Process communication

Process in a computer system should work together for the user use to run their program. Communication between processes involves changing or sharing data which run using its scheme.

Mutual Exclusion

·         The successful use of concurrency among processes requires

the ability to define critical sections and enforce mutual exclusion. This is fundamental for any concurrent processing scheme. Any facility or capability that is providing support for mutual exclusion should meet the following requirements:

·         Mutual exclusion must be enforced: Only one process at a time in allowed into its critical section among all proceses that have critical sections for the same resource or shred object.

·         A process that has in its no critical section must do so withot interfering with other processes.

·        It must not possible for a process requiring access to critical section to be delayed indefinitely; no deadlock or starvation can be allowed

·         When no process is in a critical section, any process that requests entry to its critical section must be permitted to enter without delay.

·         No assumptions are made about relative process speeds or number of processes.

·         A process remains inside its critical section for a finite time only.

Synchronization

·         Consider a situation where a producer process produces an item which is consumed by consumer process. The producer process can produce an item, while the consumer process is consuming another item. The two events, consumer process and producer process must be synchronized so that the consumer process does not consume any item that has not yet been produced. In this  situation consumer must wait until the item is produced.

·         If we assume hat there is an infinite size buffer which can store the new items produced, then the consumer may have to wait for new items only. However, if the buffer is bounded size then the consumer must wait if the buffer is empty and the producer must wait if the buffer is full.

Deadlock

·         A system will have certain resources, like memory space, CPU cycles, files, I/O devices (such as printers, tape, etc), which may be requested by processes.

·         The resources are partitioned into several types, each of which consists of some number of identical instances.

·         If a process requests an instance of a resource type, the allocation of any instance of the type will satisfy the request. If it will not, then the instances are not identical and resource type class has not been defined properly.

                

·         A process would request a resource it needs, and must release the resource after using it.
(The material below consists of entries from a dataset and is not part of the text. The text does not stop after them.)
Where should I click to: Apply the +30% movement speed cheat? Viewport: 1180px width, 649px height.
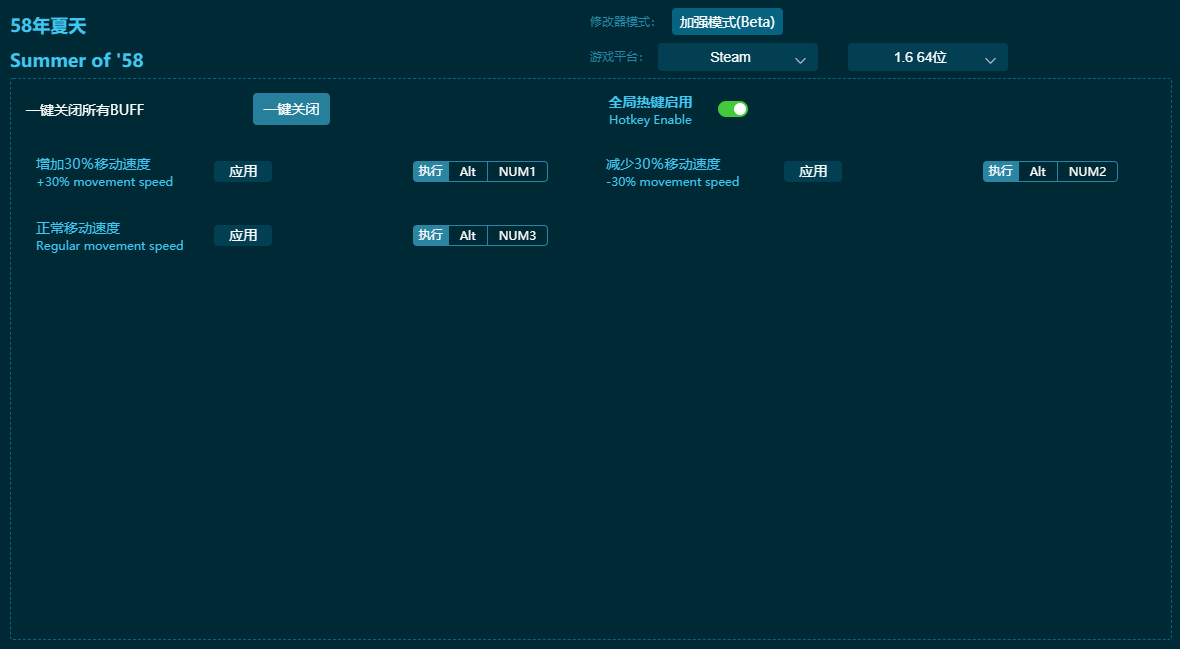[x=243, y=172]
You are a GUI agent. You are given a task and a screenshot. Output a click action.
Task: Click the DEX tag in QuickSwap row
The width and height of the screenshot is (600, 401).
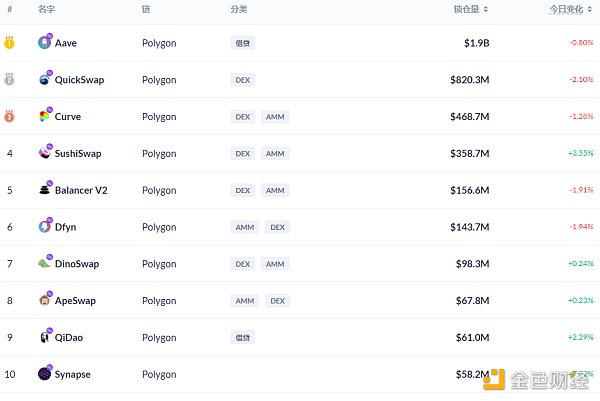click(242, 80)

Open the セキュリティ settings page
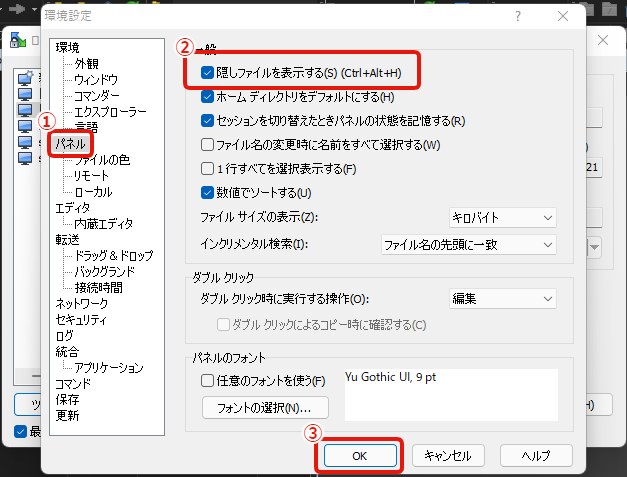(82, 320)
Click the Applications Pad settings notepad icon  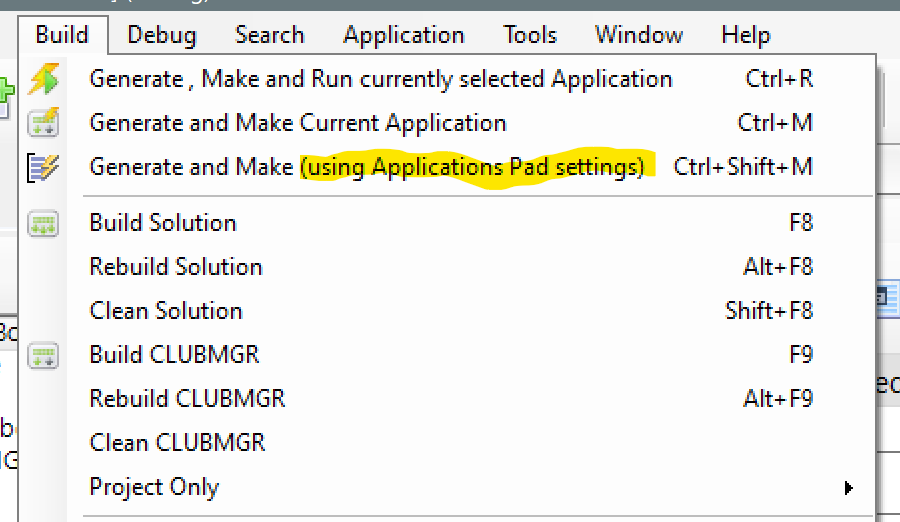(43, 167)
And a process may request several resources which it may need for its accomplishment.

·         A process will use the resource in the sequence request use and release. The request and release of resources are system calls, like, request device, open file, close file and allocate memory.

·         To make sure that the using process has requested and been allocated the resource, the request and release of resources can accomplish through the wait and signal semaphores.

Dead-Lock Definition

·         A set of process is in a deadlock state when every process in the set is waiting for an event that can be caused by only another process in the set. The events in the set are acquisition and release.

Deadlock Characterization

·         A deadlock situation can arise if all the following four conditions are held simultaneously in a system. They are:

·         Mutual exclusion: at least there should be one resource in non-sharable mode and only one process at a time can use the resource. If a resource is occupied by a process and another process requests that resources the requesting process must be delayed until the resource has been released.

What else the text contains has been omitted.